• Exercise instructions: Extract every line in the rows below that contains the word "agent".

• Information supplied:

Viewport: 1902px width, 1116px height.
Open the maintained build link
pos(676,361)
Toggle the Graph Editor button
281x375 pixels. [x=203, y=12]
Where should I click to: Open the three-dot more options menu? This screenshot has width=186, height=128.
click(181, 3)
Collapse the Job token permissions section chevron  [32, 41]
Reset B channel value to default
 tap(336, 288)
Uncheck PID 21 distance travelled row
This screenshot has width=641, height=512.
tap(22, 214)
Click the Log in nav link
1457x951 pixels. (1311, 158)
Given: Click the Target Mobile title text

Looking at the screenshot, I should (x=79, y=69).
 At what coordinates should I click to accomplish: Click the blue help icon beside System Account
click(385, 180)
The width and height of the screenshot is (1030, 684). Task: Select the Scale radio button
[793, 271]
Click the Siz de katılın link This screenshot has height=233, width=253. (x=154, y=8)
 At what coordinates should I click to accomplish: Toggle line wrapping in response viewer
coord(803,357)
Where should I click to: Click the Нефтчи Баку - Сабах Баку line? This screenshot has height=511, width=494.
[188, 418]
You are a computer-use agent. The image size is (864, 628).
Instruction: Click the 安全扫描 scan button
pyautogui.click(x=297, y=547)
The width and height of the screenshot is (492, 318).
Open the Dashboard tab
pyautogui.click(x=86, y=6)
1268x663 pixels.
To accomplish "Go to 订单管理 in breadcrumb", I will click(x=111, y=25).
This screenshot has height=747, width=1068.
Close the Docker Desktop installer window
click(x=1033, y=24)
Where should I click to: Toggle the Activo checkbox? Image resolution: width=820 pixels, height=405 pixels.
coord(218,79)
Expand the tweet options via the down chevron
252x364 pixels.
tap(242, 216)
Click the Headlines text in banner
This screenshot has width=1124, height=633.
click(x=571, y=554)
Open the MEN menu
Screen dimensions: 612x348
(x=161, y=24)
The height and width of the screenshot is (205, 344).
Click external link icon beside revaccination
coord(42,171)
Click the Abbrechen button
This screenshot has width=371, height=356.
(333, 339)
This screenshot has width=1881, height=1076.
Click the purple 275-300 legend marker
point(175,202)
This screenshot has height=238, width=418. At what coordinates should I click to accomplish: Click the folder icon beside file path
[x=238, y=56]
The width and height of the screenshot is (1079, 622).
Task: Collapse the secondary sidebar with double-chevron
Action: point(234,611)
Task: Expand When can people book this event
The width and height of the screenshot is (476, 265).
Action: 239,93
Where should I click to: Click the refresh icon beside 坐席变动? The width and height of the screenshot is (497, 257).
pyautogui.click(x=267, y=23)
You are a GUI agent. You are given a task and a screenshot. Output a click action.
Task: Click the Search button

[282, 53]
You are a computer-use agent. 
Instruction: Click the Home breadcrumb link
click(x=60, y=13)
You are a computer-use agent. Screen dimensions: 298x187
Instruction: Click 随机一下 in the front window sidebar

• Response to the task:
You are a computer-use agent. The image size is (864, 628).
You are a GUI agent. You are given a task and a screenshot. Output a click action.
You are a computer-use agent. 
You are a computer-use agent. Screen dimensions: 298x187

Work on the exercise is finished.